5.0 - Comparing dates in painless


(Blake Niemyjski) #1

I'm upgrading from groovy to painless and it's not so painless so far. I wanted to post this here as I think this would be a pretty common scenario and I'm having trouble with dates (gotta love dates). Ideas?

PUT /test-stacks-v1
{
  "aliases": {
    "test-stacks": {}
  },
  "mappings": {
    "stacks": {
      "_all": {
        "enabled": false
      },
      "dynamic": false,
      "properties": {
        "id": {
          "type": "keyword"
        },
        "first_occurrence": {
          "type": "date"
        },
        "last_occurrence": {
          "type": "date"
        },
        "total_occurrences": {
          "type": "float"
        }
      }
    }
  }
}

PUT /test-stacks/stacks/1ecd0826e447a44e78877ab1
{
  "id": "1ecd0826e447a44e78877ab1",
  "total_occurrences": 0,
  "first_occurrence": "0001-01-01T00:00:00",
  "last_occurrence": "0001-01-01T00:00:00"

################

*WRITTEN TASK 1*
Extract the stretch of the post on comparing dates in painless from "I'm upgrading from" through "love dates). Ideas?", copying it word for word.
*WRITTEN TASK 2*
Pick up the post on comparing dates in painless where it stops and continue it.

################

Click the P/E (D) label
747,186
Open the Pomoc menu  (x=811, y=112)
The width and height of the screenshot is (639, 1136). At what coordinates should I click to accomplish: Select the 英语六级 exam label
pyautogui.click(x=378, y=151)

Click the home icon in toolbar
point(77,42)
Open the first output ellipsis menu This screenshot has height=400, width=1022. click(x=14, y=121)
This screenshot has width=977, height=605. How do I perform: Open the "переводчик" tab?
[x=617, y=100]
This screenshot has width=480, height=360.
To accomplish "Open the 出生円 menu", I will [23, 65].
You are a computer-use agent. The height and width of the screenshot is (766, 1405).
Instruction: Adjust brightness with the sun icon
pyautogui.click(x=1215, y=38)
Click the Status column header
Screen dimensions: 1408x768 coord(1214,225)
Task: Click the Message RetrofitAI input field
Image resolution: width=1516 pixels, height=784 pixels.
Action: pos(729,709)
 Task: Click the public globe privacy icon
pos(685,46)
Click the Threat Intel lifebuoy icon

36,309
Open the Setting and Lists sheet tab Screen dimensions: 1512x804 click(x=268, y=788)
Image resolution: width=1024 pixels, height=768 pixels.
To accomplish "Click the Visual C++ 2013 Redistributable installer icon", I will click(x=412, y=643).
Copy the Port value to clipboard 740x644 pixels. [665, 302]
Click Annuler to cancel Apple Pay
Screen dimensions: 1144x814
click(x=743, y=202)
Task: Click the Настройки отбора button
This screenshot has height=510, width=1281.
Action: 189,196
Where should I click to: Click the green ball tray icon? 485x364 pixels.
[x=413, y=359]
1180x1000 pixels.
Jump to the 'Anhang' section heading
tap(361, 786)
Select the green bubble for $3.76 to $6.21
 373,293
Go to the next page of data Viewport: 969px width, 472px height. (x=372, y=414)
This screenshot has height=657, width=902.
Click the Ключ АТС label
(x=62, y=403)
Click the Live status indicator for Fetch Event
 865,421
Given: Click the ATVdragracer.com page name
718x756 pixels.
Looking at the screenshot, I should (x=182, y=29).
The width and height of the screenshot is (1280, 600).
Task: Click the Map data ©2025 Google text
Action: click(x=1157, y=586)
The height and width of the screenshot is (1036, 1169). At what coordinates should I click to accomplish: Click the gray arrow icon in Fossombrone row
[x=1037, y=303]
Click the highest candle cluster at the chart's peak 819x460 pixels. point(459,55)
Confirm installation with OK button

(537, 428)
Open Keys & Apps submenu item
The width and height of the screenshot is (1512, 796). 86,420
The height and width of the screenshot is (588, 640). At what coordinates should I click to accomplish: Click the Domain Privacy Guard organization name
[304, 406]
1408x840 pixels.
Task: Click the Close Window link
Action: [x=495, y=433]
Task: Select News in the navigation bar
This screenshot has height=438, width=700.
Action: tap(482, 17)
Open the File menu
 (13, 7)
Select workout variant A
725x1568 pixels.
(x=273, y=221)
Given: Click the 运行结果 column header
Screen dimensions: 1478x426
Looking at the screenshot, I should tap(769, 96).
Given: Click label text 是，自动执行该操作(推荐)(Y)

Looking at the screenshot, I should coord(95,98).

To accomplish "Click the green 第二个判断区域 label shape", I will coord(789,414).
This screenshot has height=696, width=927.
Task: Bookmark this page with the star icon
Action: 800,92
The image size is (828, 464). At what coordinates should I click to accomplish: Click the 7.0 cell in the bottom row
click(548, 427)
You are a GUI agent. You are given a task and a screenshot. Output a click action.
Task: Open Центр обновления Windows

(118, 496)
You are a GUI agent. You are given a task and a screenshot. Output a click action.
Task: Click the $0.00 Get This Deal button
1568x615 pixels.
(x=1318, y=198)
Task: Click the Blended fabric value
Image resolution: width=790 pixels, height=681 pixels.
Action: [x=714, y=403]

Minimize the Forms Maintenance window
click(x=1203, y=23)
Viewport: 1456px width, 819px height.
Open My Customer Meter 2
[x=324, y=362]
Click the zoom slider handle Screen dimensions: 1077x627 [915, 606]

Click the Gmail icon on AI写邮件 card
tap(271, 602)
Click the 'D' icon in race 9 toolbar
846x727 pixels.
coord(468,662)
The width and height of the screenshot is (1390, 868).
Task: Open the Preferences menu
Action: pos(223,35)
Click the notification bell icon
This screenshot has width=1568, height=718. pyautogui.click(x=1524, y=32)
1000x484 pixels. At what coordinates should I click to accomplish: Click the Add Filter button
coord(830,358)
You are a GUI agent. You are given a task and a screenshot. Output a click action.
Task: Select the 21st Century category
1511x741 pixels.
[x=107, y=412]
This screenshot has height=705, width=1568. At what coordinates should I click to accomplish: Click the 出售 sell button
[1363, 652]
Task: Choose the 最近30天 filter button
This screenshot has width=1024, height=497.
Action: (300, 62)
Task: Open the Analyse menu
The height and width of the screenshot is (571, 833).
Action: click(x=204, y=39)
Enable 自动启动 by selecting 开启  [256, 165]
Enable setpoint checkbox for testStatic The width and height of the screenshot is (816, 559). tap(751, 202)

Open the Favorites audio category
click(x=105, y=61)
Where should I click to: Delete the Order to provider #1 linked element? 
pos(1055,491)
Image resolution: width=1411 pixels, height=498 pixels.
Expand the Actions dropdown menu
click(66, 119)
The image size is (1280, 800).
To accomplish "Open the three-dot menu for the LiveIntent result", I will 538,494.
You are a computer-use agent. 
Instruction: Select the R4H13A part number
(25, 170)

################

*EXERCISE OUTPUT 1*
I'm upgrading from groovy to painless and it's not so painless so far. I wanted to post this here as I think this would be a pretty common scenario and I'm having trouble with dates (gotta love dates). Ideas?

*EXERCISE OUTPUT 2*
}

POST /test-stacks/stacks/1ecd0826e447a44e78877ab1/_update?retry_on_conflict=3
{
  "script": { 
    "params": {
      "minOccurrenceDateUtc": "2016-10-25T22:04:19.3272056Z",
      "maxOccurrenceDateUtc": "2016-10-25T22:04:19.3272056Z",
      "count": 1
    },
    "inline": "if (ctx._source.total_occurrences == 0 || ctx._source.first_occurrence > params.minOccurrenceDateUtc) { ctx._source.first_occurrence = params.minOccurrenceDateUtc; } if (ctx._source.last_occurrence < params.maxOccurrenceDateUtc) { ctx._source.last_occurrence = params.maxOccurrenceDateUtc; } ctx._source.total_occurrences += params.count;"
  }
}

The last script update returns

json
{
"error": {
"root_cause": [
{
"type": "remote_transport_exception",
"reason": "[8mJiEA3][local[1]][indices:data/write/update[s]]"
}
],
"type": "illegal_argument_exception",
"reason": "failed to execute script",
"caused_by": {
"type": "script_exception",
"reason": "runtime error",
"caused_by": {
"type": "class_cast_exception",
"reason": "Cannot apply [<] operation to types [java.lang.String] and [java.lang.String]."
},
"script_stack": [
"if (ctx._source.last_occurrence < params.maxOccurrenceDateUtc) { ",
" ^---- HERE"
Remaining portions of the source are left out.